Ad esemplo, l’organo amministrativo di una società può decidere, nella propria qualità di Datore di Lavoro originario, di rilasciare al direttore di stabilimento una delega di funzioni ai sensi dell’art. 16, D.lgs. n. 81/2008, oppure di conferirgli il ruolo di Datore di Lavoro della stessa unità produttiva: nel primo caso, al direttore di stabilimento sarà ascrivibile la qualifica di garante derivato, con conseguente mantenimento, in capo all’organo amministrativo, del ruolo datoriale; nel secondo caso, il direttore di stabilimento assumerà a titolo originario la qualifica di Datore di Lavoro ai fini prevenzionistici.
La delega di funzioni presenta sostanziali differenze anche rispetto all’istituto della cd. delega interna, ossia quella conferita dall’organo amministrativo collegiale ad uno o più dei suoi membri ai sensi dell’art. 2381 c.c. In presenza di un’attribuzione di funzioni da parte del Consiglio di amministrazione ad uno o più dei suoi componenti, infatti, non può parlarsi di delega di funzioni, in quanto l’amministratore delegato, nella misura in cui la delega di gestione traduce in termini operativi le previsioni statutarie o le indicazioni dell’assemblea, assume la veste di garante originario.
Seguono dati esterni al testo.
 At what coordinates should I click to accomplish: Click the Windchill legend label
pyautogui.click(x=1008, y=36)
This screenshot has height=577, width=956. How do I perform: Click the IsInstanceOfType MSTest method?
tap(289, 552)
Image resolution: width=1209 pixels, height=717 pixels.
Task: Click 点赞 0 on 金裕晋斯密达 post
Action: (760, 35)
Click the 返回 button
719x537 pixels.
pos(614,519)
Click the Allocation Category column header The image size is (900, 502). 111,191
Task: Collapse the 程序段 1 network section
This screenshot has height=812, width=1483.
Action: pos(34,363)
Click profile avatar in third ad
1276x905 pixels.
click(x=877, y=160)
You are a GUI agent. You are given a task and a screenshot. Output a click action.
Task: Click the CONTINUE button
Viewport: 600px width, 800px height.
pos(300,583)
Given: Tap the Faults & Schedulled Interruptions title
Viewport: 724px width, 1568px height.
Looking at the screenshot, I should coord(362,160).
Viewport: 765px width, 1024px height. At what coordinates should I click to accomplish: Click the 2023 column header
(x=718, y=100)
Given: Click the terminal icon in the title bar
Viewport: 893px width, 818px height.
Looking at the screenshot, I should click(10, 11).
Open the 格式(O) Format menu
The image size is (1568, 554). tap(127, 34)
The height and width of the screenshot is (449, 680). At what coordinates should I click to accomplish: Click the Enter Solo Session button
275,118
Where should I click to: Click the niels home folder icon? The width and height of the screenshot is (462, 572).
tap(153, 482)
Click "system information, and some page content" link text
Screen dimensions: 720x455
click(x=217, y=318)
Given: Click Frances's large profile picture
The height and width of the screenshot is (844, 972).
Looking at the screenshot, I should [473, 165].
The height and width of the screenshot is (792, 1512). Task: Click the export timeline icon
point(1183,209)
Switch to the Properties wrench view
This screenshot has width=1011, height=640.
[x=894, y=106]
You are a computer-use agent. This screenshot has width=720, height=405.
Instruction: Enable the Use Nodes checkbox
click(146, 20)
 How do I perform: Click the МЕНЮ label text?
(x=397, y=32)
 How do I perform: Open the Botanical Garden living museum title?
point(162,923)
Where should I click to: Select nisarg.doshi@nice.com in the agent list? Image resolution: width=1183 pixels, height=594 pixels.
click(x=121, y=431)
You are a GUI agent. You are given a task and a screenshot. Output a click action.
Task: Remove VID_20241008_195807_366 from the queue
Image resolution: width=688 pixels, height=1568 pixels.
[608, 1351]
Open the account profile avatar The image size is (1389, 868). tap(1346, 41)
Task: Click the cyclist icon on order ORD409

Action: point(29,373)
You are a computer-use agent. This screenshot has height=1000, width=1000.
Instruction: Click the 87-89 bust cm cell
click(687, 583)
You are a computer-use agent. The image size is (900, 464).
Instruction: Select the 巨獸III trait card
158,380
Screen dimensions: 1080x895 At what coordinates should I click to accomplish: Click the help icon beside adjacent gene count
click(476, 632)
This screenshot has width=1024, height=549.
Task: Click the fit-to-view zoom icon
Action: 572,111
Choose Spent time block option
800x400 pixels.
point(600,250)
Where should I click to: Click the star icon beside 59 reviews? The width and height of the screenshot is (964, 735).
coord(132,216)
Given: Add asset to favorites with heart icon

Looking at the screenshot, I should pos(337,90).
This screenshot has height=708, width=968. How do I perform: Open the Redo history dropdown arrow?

All’interno della generale categoria della delega di funzioni si distinguono due figure: l’incarico di funzioni in senso proprio e l’incarico di mera esecuzione. Nell’incarico di funzioni il soggetto preposto all’attività dirigenziale, su cui per natura grava l’osservanza del precetto, trasferisce i propri compiti ad un soggetto terzo, affinché questi vi adempia autonomamente. Nell’incarico di esecuzione, invece, il soggetto originariamente obbligato non trasferisce ad altri la propria funzione, ma delega, soltanto il momento attuativo, senza alcuna esimente sul piano oggettivo.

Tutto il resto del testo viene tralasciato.